- _EXERCISE PROMPT_
Find the line with "Focus the Enter username field" in the records below, then please transcribe it and every later line exactly, omitting the pictures and adding nothing.

[Extracted data entries]

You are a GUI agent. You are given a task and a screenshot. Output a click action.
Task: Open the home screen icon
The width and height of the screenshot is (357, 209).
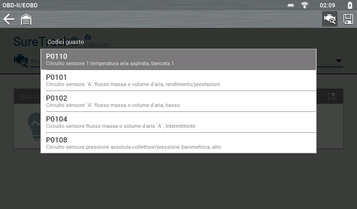[x=26, y=20]
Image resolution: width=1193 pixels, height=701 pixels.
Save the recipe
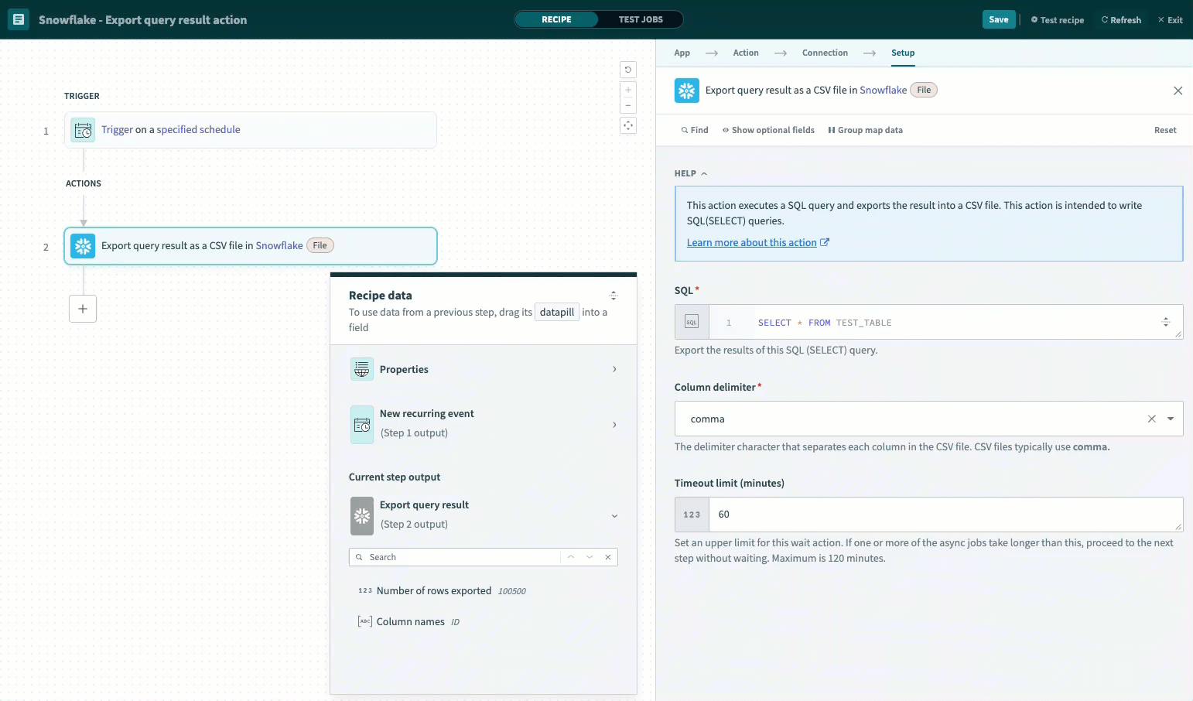(998, 19)
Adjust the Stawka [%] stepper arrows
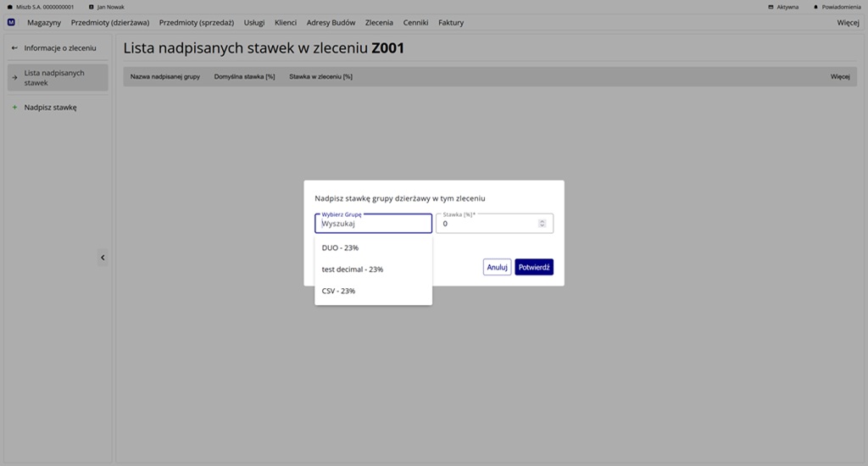 [543, 224]
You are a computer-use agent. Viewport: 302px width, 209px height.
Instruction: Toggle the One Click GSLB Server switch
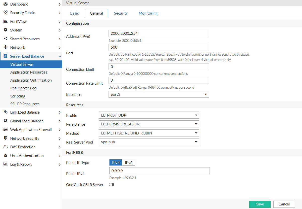coord(112,185)
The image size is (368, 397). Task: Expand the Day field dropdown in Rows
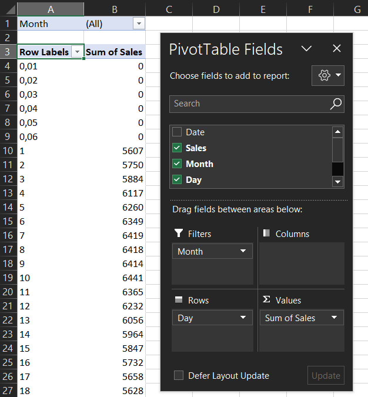tap(243, 318)
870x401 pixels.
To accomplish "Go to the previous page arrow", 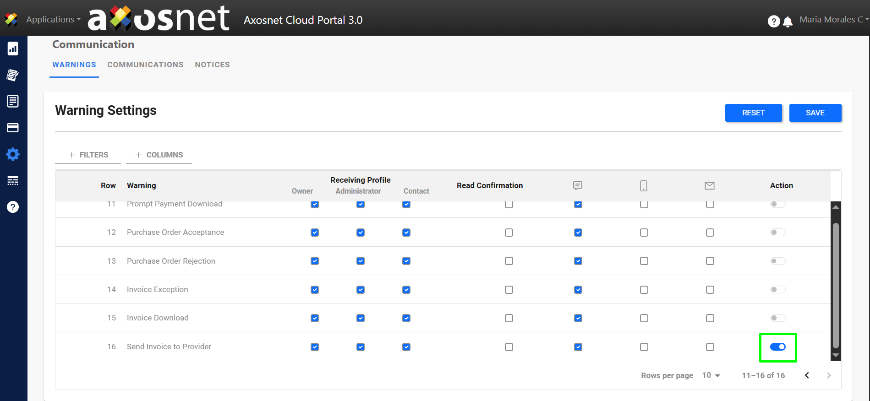I will click(807, 375).
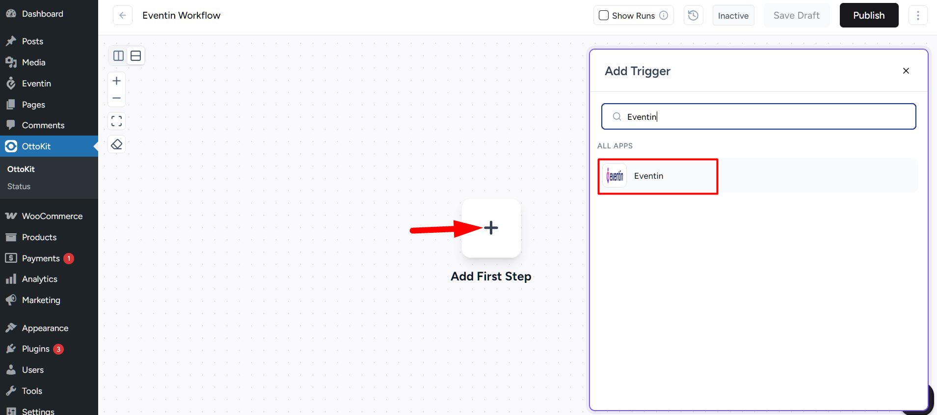Go back using the left arrow button
Image resolution: width=937 pixels, height=415 pixels.
click(123, 15)
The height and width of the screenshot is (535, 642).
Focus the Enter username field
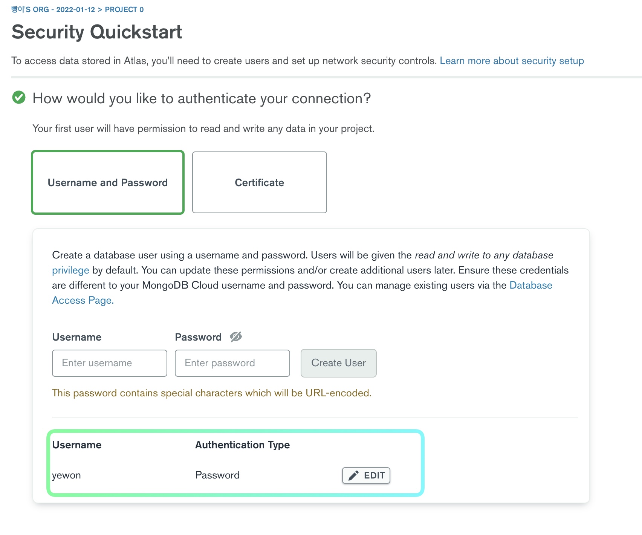point(110,363)
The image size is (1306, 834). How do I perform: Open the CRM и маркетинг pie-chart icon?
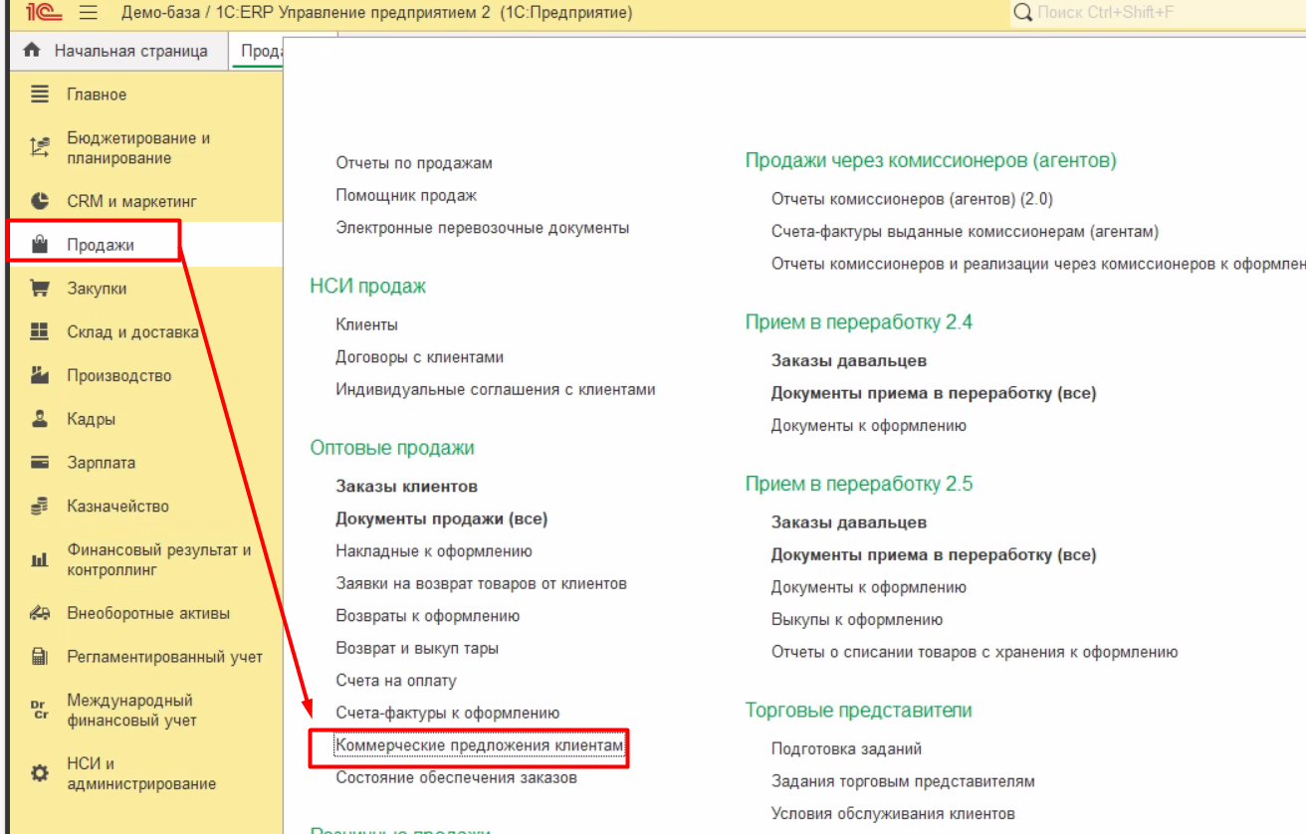40,201
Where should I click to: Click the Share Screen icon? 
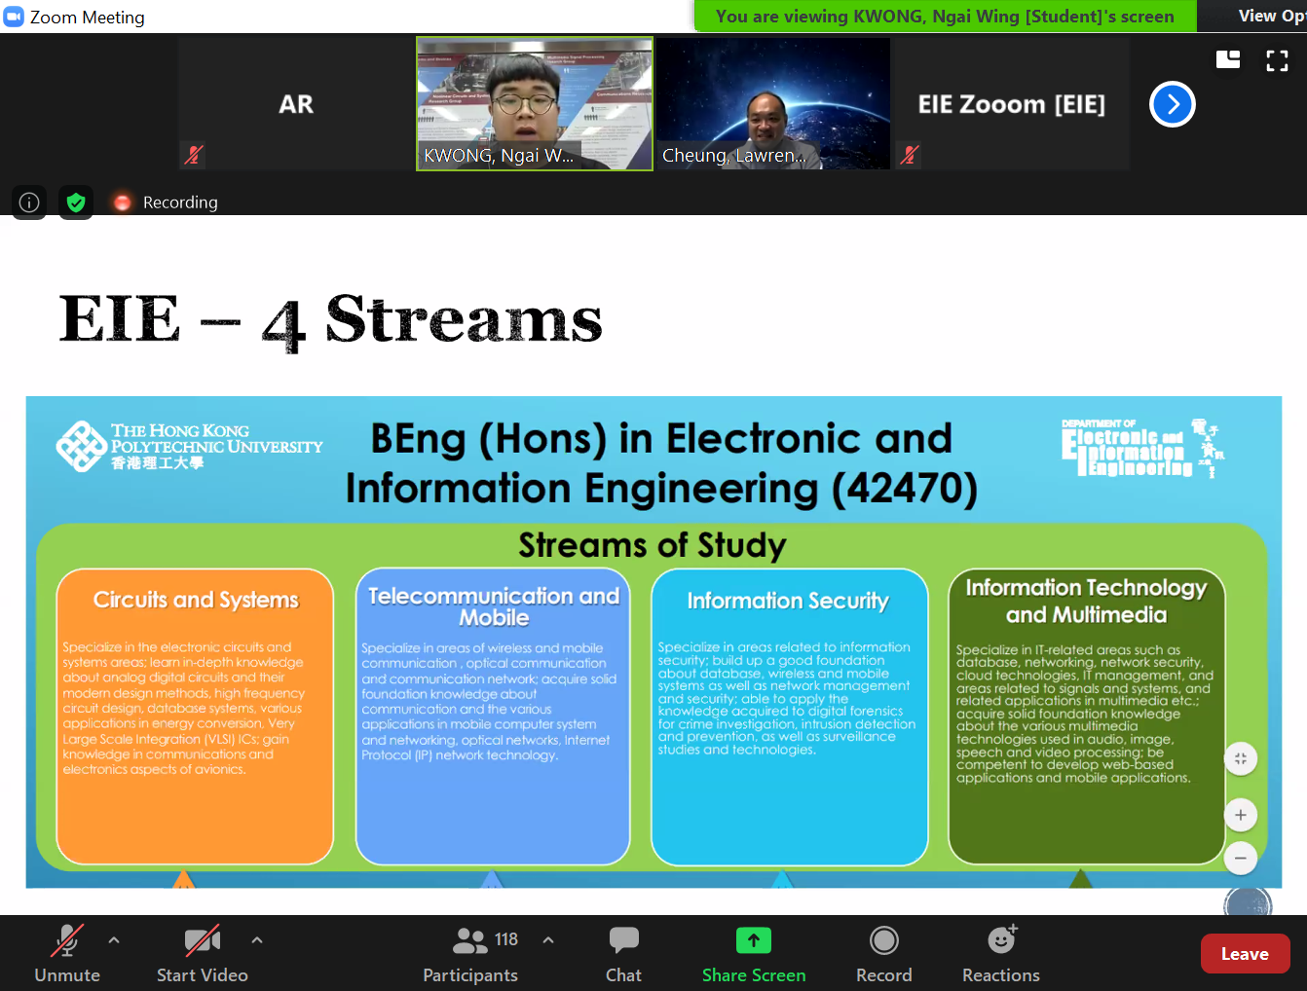click(x=753, y=940)
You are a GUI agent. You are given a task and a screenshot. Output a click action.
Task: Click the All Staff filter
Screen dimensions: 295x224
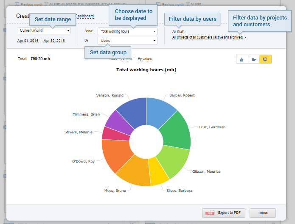click(x=179, y=32)
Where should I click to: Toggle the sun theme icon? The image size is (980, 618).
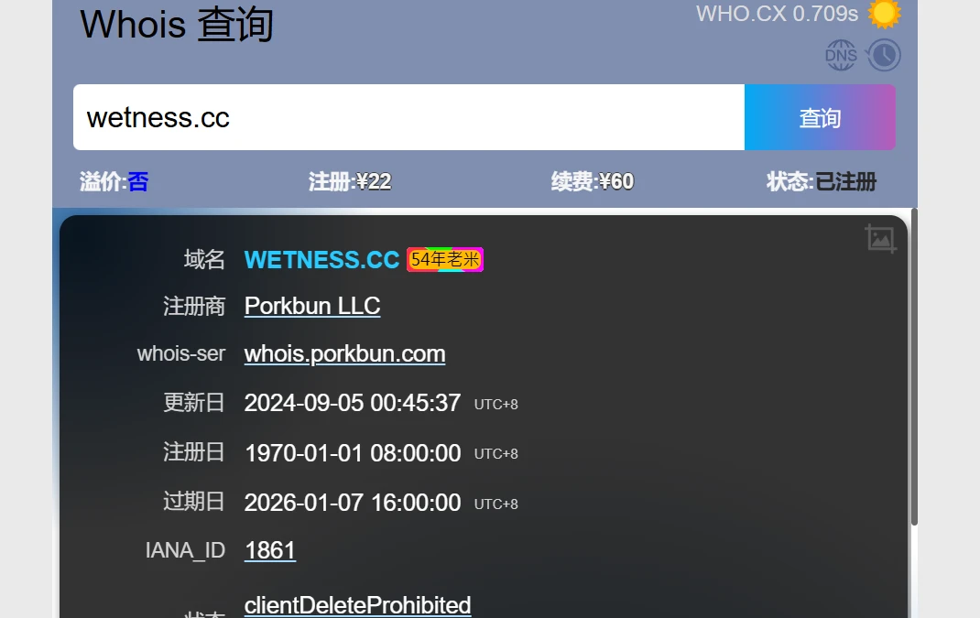[x=884, y=13]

- _RESPONSE TO THIS TASK_
Focus the Enter username field
point(110,363)
The image size is (1306, 834). How do I perform: Open the CRM и маркетинг pie-chart icon?
40,201
Where should I click to: Click the Share Screen icon? 
click(x=753, y=940)
You are a GUI agent. You are given a task and a screenshot. Output a click action.
Task: Click the All Staff filter
Screen dimensions: 295x224
click(x=179, y=32)
Where should I click to: Toggle the sun theme icon? The image size is (980, 618).
[x=884, y=13]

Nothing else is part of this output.